Opinión | Más allá del eco-postureo: por qué la sostenibilidad se ha quedado corta
Jordi Van Oostenryck, Director de Marketing de Underwater Gardens International.
Jordi Van Oostenryck, Director de Marketing de Underwater Gardens
21 enero 2026 12:04
Hoy en día, cualquier decisión de compra, desde la alimentación hasta la energía, implica enfrentarse a una saturación de superlativos ecológicos. Términos como «bio», «neutro» o «verde» han inundado el discurso corporativo hasta generar una paradoja inevitable: la de la irrelevancia por repetición. Cuando la etiqueta de sostenibilidad se convierte en un estándar omnipresente, corre el riesgo de vaciarse de significado. Si todo se presenta como verde, la distinción desaparece.
Esta saturación no es casualidad. En los últimos años, la presión social y regulatoria ha obligado a las empresas a acelerar su transformación en materia de sostenibilidad. Pero en esa dinámica, el mundo corporativo ha generado una verdadera «sopa de letras» terminológica que, paradójicamente, está minando la confianza del ciudadano.
Hemos dedicado excesivos recursos a pulir la narrativa estética, descuidando a menudo la implementación de acciones profundas que vayan más allá de la sostenibilidad básica para crear un impacto positivo real. Esta disonancia entre la promesa y la realidad ha provocado una fatiga en el consumidor, generando un clima donde incluso las propuestas honestas son recibidas hoy con dudas razonables.
Además, a esta confusión terminológica se suma un error aún mayor: el abuso del catastrofismo. Durante años, el mensaje predominante ha sido el del miedo y la culpa, generando una suerte de »fatiga apocalíptica». Cuando a los problemas cotidianos que ya asfixian al ciudadano —la economía doméstica, el empleo, la incertidumbre— le sumamos la narrativa constante del fin del mundo, el cerebro humano no reacciona con acción, sino con bloqueo. La gente no desconecta porque no le importe el planeta, sino por pura supervivencia emocional.

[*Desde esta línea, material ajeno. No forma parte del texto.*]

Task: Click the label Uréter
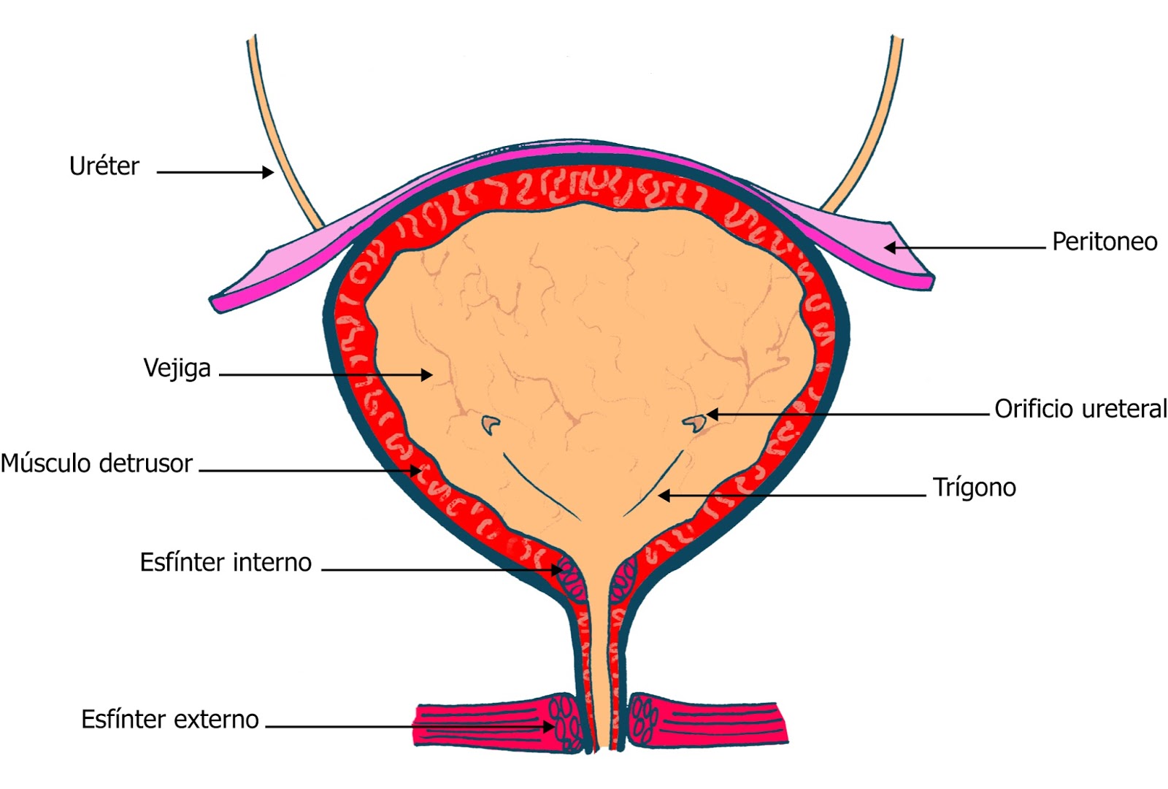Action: [x=104, y=167]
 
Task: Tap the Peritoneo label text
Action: [x=1104, y=242]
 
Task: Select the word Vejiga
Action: [x=177, y=369]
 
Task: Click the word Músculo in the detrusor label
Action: [x=47, y=463]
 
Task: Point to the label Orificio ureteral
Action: [x=1080, y=409]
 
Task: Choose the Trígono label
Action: [x=974, y=488]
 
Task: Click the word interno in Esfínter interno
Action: [x=272, y=563]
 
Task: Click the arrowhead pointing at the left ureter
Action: [x=269, y=172]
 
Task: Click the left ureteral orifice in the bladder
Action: [x=491, y=423]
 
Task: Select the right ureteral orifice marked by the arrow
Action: [x=694, y=422]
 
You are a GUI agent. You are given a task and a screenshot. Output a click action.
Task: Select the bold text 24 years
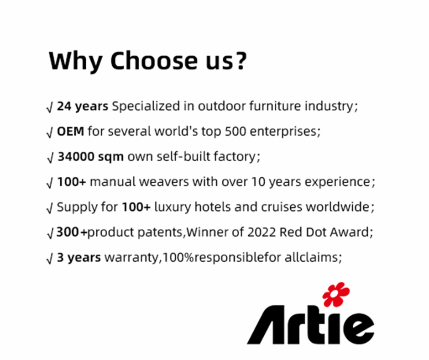coord(82,107)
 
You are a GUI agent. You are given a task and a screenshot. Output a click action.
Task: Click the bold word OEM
coord(71,132)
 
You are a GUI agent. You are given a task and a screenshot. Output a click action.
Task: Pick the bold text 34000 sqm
coord(90,157)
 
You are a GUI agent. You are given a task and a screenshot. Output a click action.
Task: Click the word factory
coord(235,157)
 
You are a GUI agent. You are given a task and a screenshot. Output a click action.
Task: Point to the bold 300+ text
coord(72,232)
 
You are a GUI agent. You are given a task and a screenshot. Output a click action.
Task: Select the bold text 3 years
coord(78,257)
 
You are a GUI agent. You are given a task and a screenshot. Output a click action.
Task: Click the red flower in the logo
coord(336,294)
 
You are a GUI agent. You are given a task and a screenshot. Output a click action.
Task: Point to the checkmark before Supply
coord(50,208)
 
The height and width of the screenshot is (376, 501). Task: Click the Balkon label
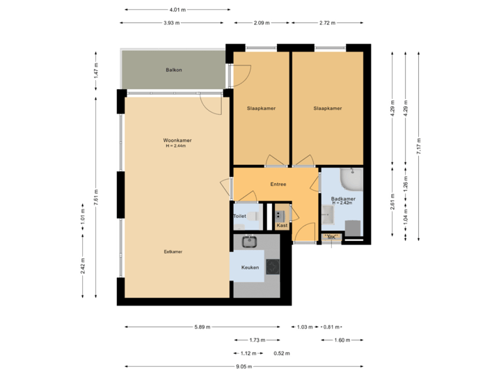pos(174,70)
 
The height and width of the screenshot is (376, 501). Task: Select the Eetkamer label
pos(173,251)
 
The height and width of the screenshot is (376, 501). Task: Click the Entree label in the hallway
pos(278,185)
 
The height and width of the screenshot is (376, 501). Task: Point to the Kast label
pos(282,226)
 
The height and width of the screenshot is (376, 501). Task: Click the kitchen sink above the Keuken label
pos(249,242)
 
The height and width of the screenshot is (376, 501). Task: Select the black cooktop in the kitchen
pos(272,266)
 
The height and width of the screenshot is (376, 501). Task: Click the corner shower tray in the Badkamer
pos(352,181)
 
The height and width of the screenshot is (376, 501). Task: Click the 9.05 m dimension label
pos(244,366)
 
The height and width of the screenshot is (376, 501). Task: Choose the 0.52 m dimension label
pos(282,354)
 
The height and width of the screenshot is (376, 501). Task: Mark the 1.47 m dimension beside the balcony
pos(97,71)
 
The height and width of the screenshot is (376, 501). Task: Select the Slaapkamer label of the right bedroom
pos(327,109)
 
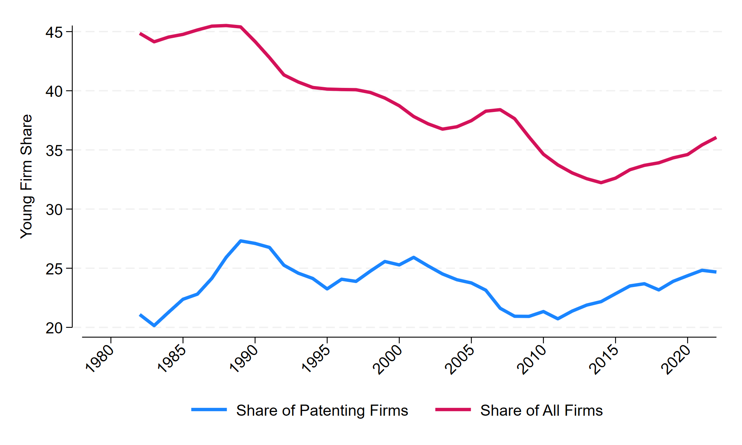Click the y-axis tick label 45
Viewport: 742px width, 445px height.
click(x=54, y=32)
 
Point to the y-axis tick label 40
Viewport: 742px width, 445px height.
click(x=54, y=91)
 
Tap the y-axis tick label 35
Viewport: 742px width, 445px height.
click(x=54, y=151)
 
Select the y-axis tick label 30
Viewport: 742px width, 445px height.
click(x=54, y=210)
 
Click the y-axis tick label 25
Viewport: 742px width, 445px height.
click(x=54, y=269)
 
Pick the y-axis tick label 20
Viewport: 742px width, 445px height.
click(x=54, y=328)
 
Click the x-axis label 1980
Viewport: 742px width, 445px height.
click(x=99, y=359)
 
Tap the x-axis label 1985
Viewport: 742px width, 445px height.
click(x=171, y=359)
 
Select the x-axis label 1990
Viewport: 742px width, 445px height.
click(x=244, y=359)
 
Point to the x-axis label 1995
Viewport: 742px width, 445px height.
click(x=316, y=359)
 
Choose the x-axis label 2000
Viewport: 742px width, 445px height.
click(x=388, y=359)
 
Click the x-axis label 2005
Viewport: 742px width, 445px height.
click(x=460, y=359)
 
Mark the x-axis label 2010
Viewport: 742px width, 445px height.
click(x=532, y=359)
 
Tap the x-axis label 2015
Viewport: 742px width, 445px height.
click(x=604, y=359)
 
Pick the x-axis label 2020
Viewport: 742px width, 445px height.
click(x=676, y=359)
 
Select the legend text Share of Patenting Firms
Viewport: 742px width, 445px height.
click(x=322, y=411)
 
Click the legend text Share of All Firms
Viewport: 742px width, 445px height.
click(x=541, y=411)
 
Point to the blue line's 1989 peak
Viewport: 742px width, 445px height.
click(x=241, y=241)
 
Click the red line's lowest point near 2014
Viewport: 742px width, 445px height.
click(x=601, y=182)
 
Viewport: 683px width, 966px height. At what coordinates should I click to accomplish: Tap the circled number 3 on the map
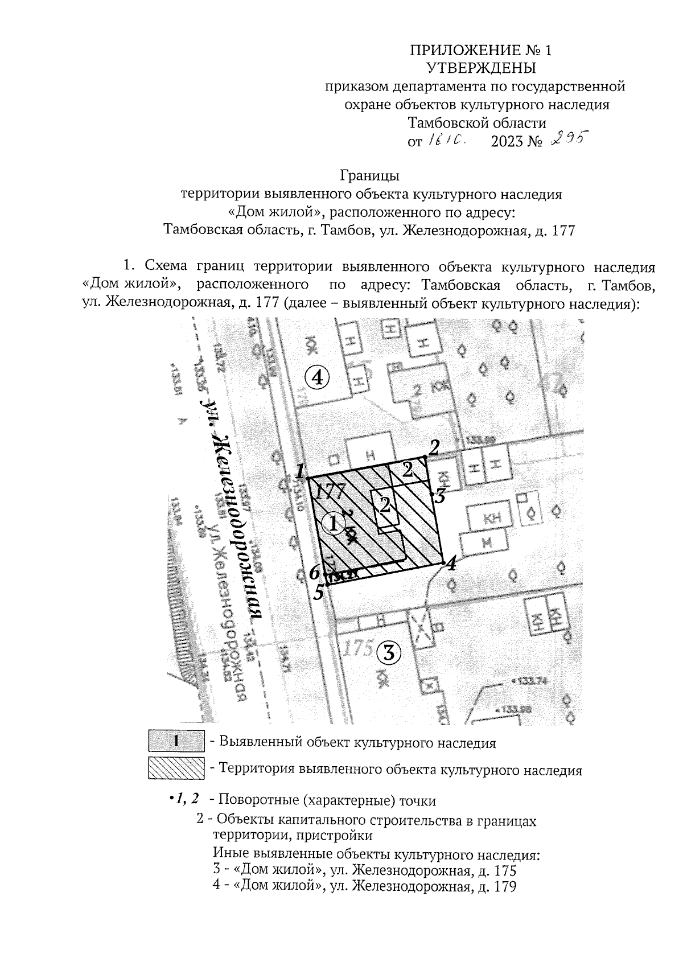389,653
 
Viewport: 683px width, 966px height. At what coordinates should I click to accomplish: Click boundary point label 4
451,565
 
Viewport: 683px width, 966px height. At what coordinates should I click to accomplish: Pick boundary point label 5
319,593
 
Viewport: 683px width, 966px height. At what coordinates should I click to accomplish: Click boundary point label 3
439,496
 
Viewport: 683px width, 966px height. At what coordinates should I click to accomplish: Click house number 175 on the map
359,648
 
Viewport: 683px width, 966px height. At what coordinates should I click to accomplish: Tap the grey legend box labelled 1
176,742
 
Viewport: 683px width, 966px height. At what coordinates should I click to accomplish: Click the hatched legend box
176,769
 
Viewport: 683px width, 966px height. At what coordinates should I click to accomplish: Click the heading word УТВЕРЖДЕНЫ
481,68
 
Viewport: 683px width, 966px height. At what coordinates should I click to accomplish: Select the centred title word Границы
371,174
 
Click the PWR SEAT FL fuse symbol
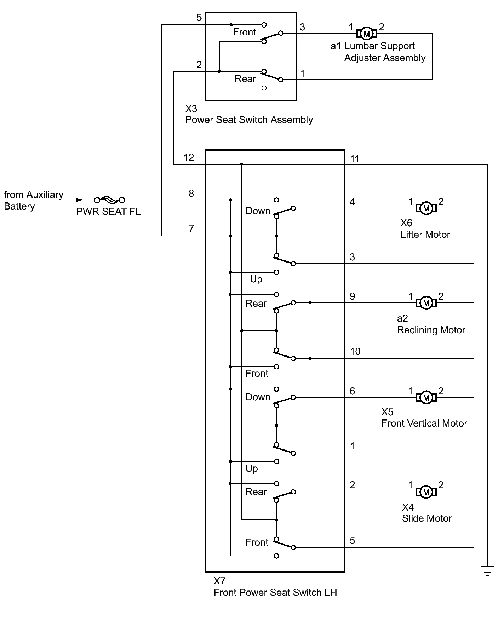(x=109, y=200)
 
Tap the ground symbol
(x=487, y=571)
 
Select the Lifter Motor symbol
(x=426, y=208)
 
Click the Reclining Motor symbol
(x=426, y=303)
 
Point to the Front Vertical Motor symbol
(x=426, y=398)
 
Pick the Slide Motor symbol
(x=426, y=492)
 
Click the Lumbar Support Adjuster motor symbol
(x=367, y=34)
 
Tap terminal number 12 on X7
(x=189, y=158)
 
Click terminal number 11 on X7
(x=355, y=159)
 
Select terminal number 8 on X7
(x=191, y=194)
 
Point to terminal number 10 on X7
(x=355, y=352)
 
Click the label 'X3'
(x=191, y=108)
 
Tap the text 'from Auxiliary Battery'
(x=34, y=200)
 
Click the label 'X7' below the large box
(x=219, y=581)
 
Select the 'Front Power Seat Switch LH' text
(x=275, y=593)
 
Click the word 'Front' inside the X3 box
(x=245, y=32)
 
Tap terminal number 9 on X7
(x=352, y=296)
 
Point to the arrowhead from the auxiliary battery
(x=80, y=200)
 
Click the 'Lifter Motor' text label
(x=425, y=235)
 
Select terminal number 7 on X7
(x=191, y=229)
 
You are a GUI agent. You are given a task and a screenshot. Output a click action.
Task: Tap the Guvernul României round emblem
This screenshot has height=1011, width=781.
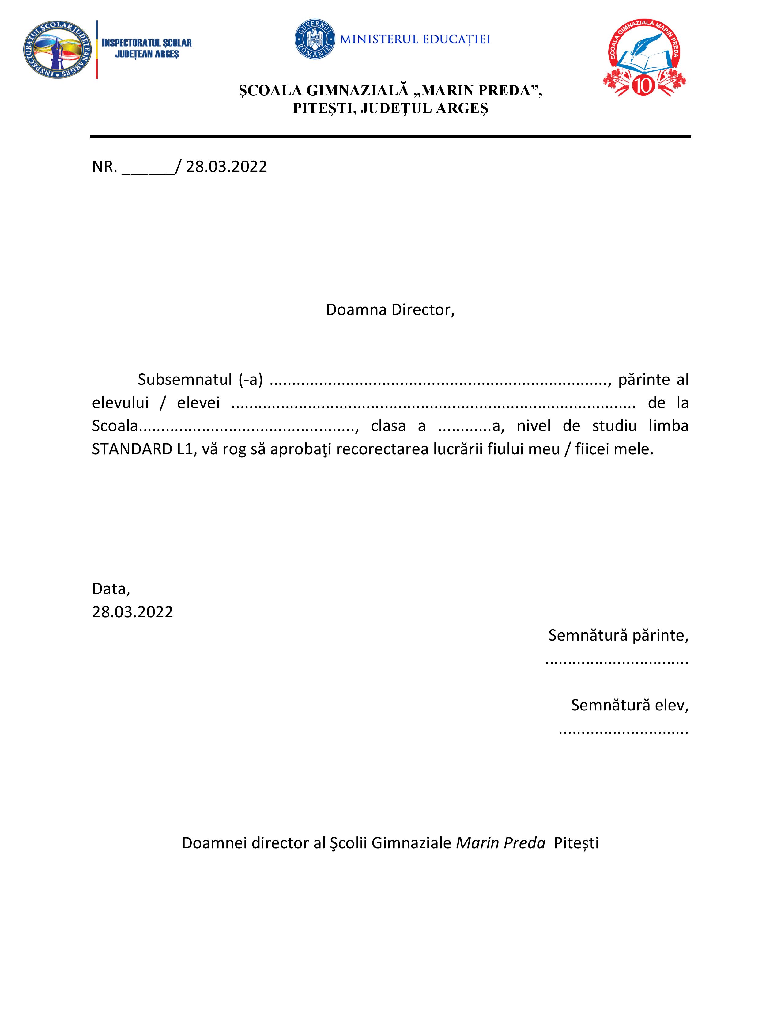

Es urgente salir de este laberinto de etiquetas y parálisis. El primer paso es volver a lo básico, a lo que los expertos llamamos Greendoing: hacer en lugar de parecer. La credibilidad no necesita adjetivos rimbombantes; necesita datos auditables y una transparencia radical.
Sin embargo, y aquí reside el verdadero desafío de nuestra época, ser simplemente «sostenible» ya no es suficiente. El término sostenibilidad implica mantener el status quo, lograr un equilibrio donde no dañamos más al planeta de lo que puede soportar. Es un objetivo loable, pero llega décadas tarde. Hemos sobrepasado tantos límites planetarios que la meta de «no restar» se queda corta.
En este nuevo contexto, donde la innovación empieza a valorarse no solo por su sofisticación tecnológica, sino por su capacidad de generar impacto positivo real, emerge con fuerza un nuevo paradigma: el regenerativo.
El liderazgo que marcará la próxima década no será el de quienes se conformen con ser neutrales, sino el de quienes asuman la responsabilidad de reparar. La mentalidad regenerativa parte de una premisa incómoda pero honesta: el daño ya está hecho, y nuestra obligación no es solo detenerlo, sino revertirlo. Las organizaciones del futuro no serán las que presuman de equilibrio, sino aquellas capaces de generar un impacto neto positivo.
Hablamos de ir más allá de evitar la tala de un bosque para invertir activamente en su recuperación; o de no limitarse a conservar el océano, sino de trabajar de forma intencionada en la regeneración de los ecosistemas marinos degradados, devolviéndoles complejidad, biodiversidad y vida.
Este cambio de paradigma es profundo. Supone abandonar una lógica centrada en la mitigación del daño para adoptar una cultura de restauración y cuidado. Una transición que exige ciencia, planificación, inversión a largo plazo y una nueva forma de entender la relación entre actividad humana y naturaleza.
Para el ciudadano, este giro es clave. Ha llegado el momento de dejar de buscar la etiqueta verde perfecta y empezar a exigir acción regenerativa real. La pregunta ya no es quién es sostenible, sino quién está dispuesto a reparar. Como sociedad, no podemos permitirnos seguir descifrando la confusa terminología del marketing mientras el planeta reclama una auténtica cirugía reconstructiva. Menos postureo y más regeneración. El futuro depende de ello.